WHAT NEEDS TO BE DONE
Transcribe every entry that follows exactly, omitting all pictures.

Collected data:

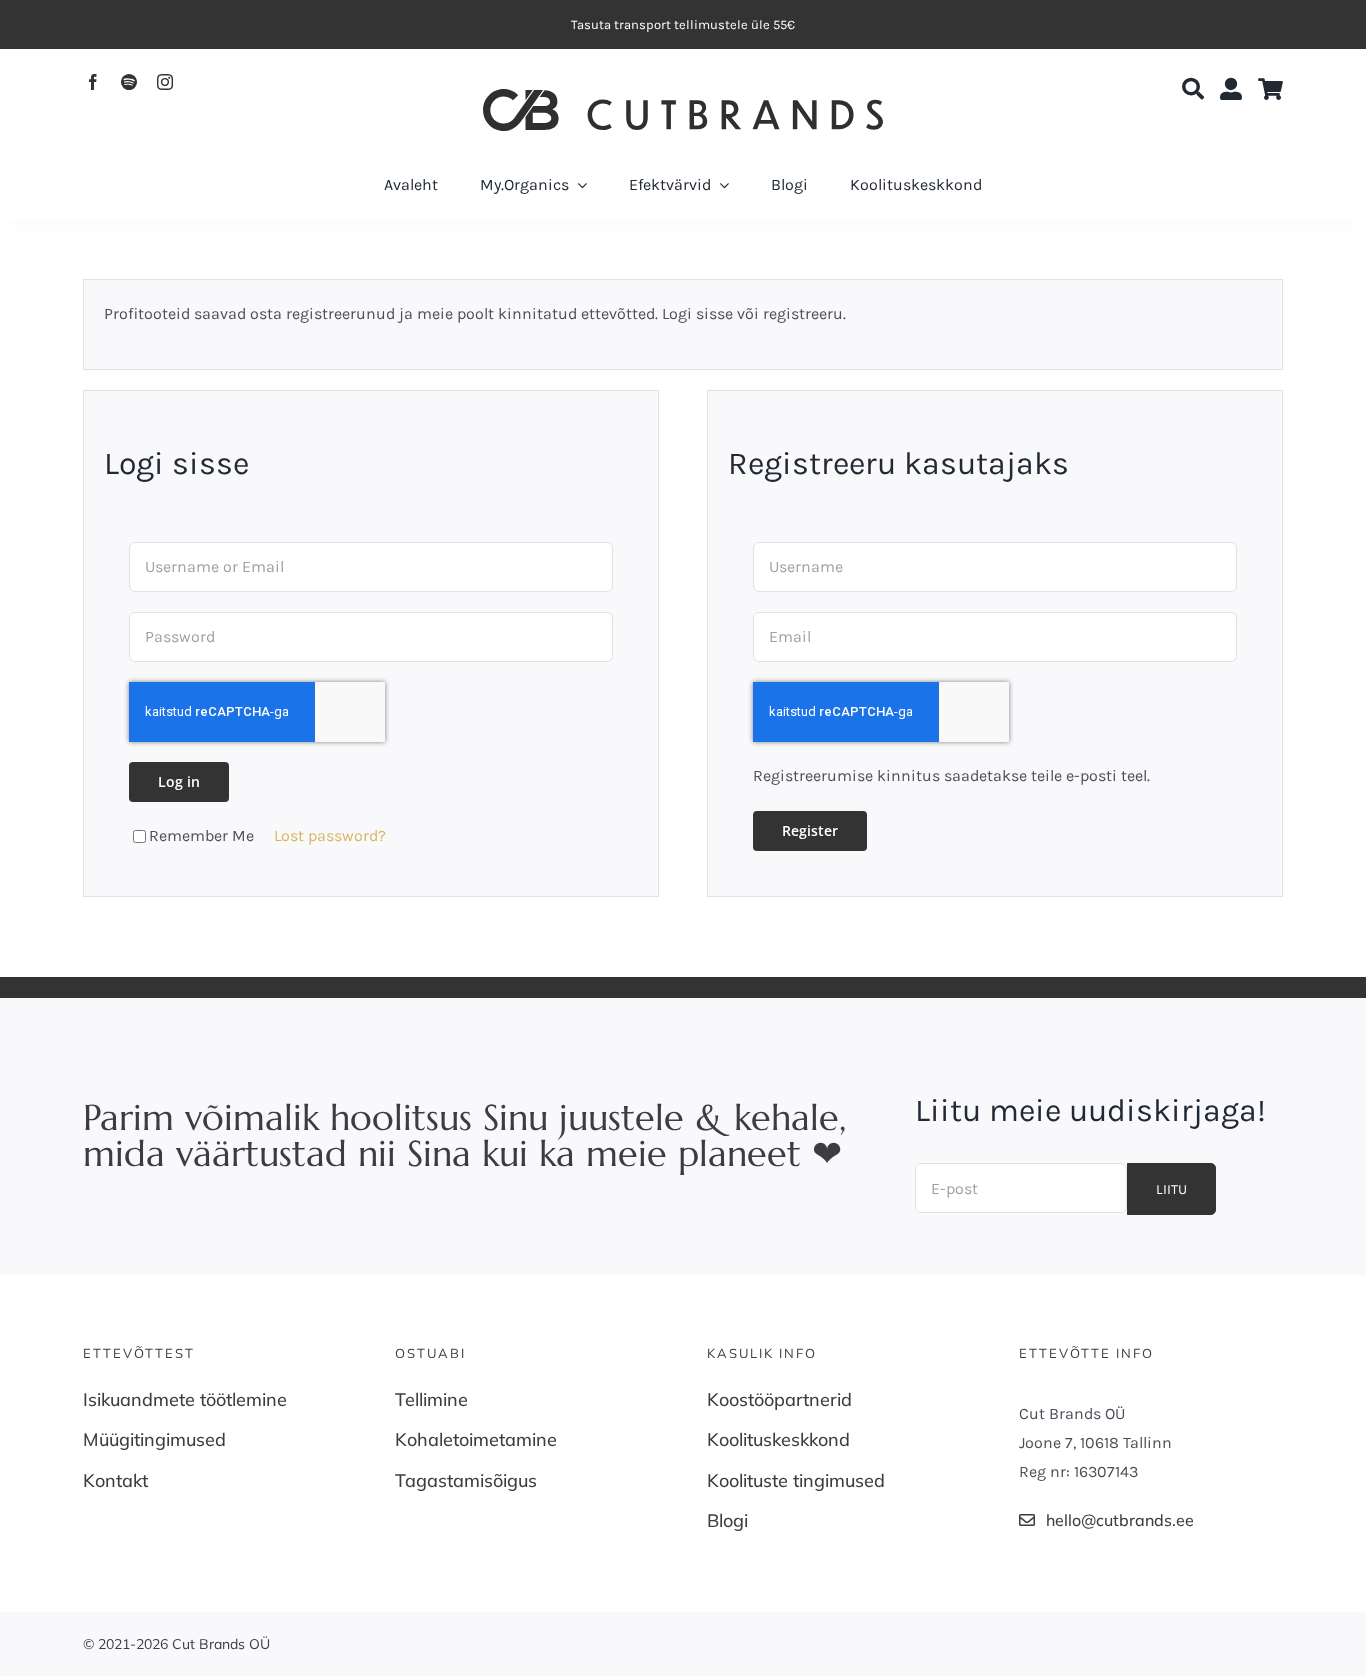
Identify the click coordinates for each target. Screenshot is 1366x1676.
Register (810, 830)
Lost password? (330, 835)
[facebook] (93, 82)
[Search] (1193, 90)
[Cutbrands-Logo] (683, 96)
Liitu (1171, 1189)
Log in (179, 781)
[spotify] (129, 82)
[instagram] (165, 82)
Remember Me (201, 835)
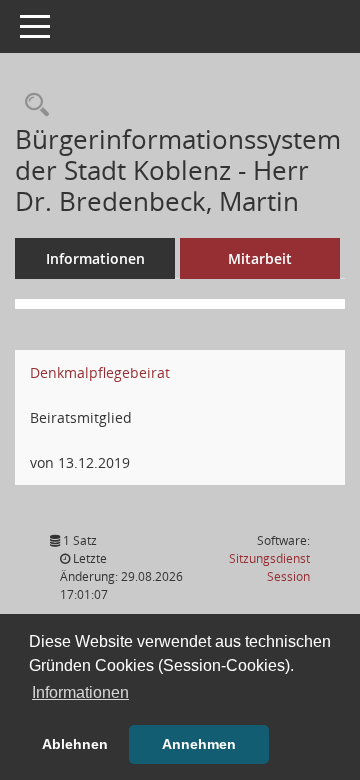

RESULT OF THE TASK
Identify the click coordinates for each target. Screenshot is 1366x1676.
Register (810, 830)
Lost password? (330, 835)
[facebook] (93, 82)
[Search] (1193, 90)
[Cutbrands-Logo] (683, 96)
Liitu (1171, 1189)
Log in (179, 781)
[spotify] (129, 82)
[instagram] (165, 82)
Remember Me (201, 835)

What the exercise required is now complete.